§ Problem to work on:
Transcribe the records that follow exactly. Skip the pictures.

Top of Dataset records

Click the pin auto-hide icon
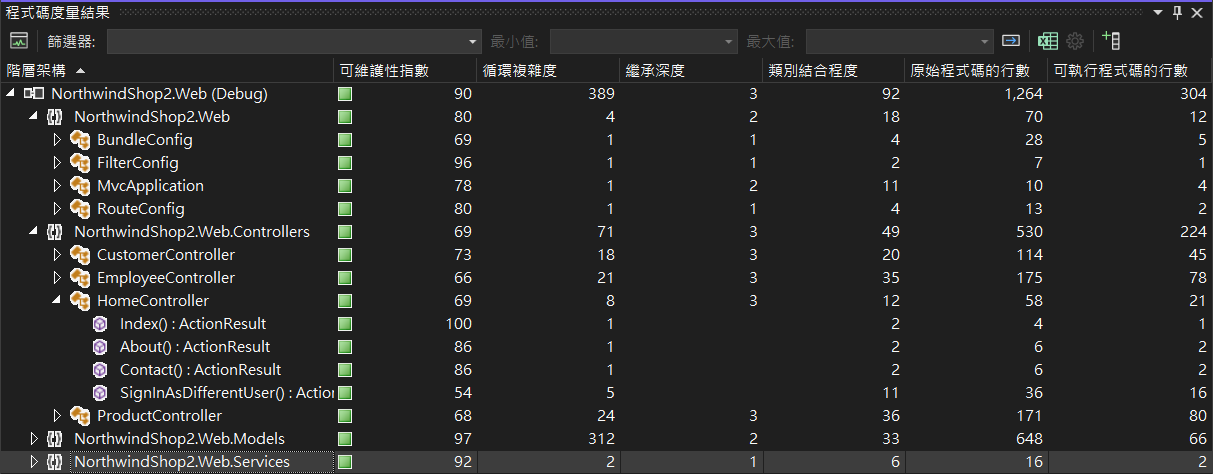Viewport: 1213px width, 474px height. [1177, 11]
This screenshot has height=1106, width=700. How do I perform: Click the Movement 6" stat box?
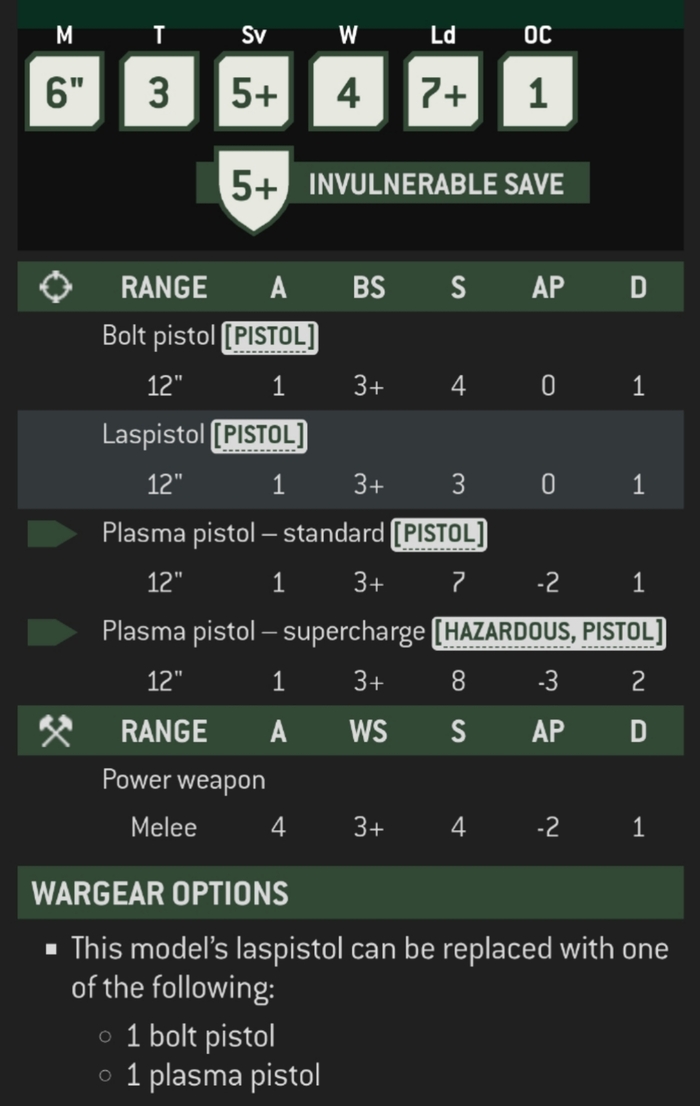coord(65,92)
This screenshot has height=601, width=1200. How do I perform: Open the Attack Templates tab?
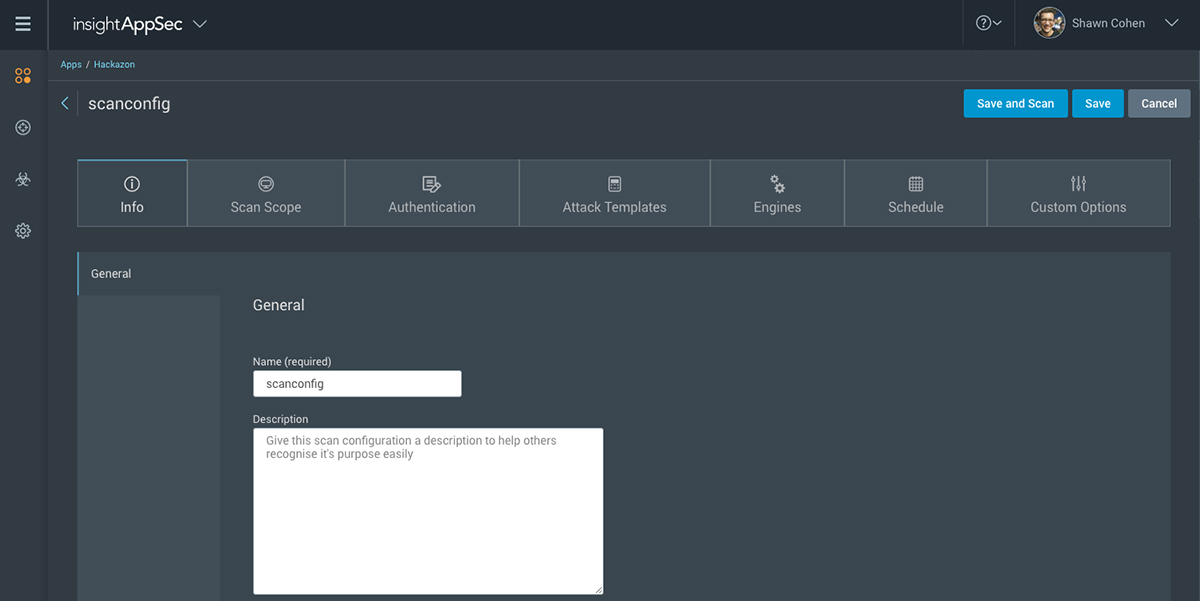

Bottom of Dataset records

§ Answer box:
Click the pin auto-hide icon
Viewport: 1213px width, 474px height. [1177, 11]
This screenshot has height=1106, width=700. How do I perform: Click the Movement 6" stat box?
coord(65,92)
This screenshot has height=601, width=1200. How do I perform: Open the Attack Templates tab?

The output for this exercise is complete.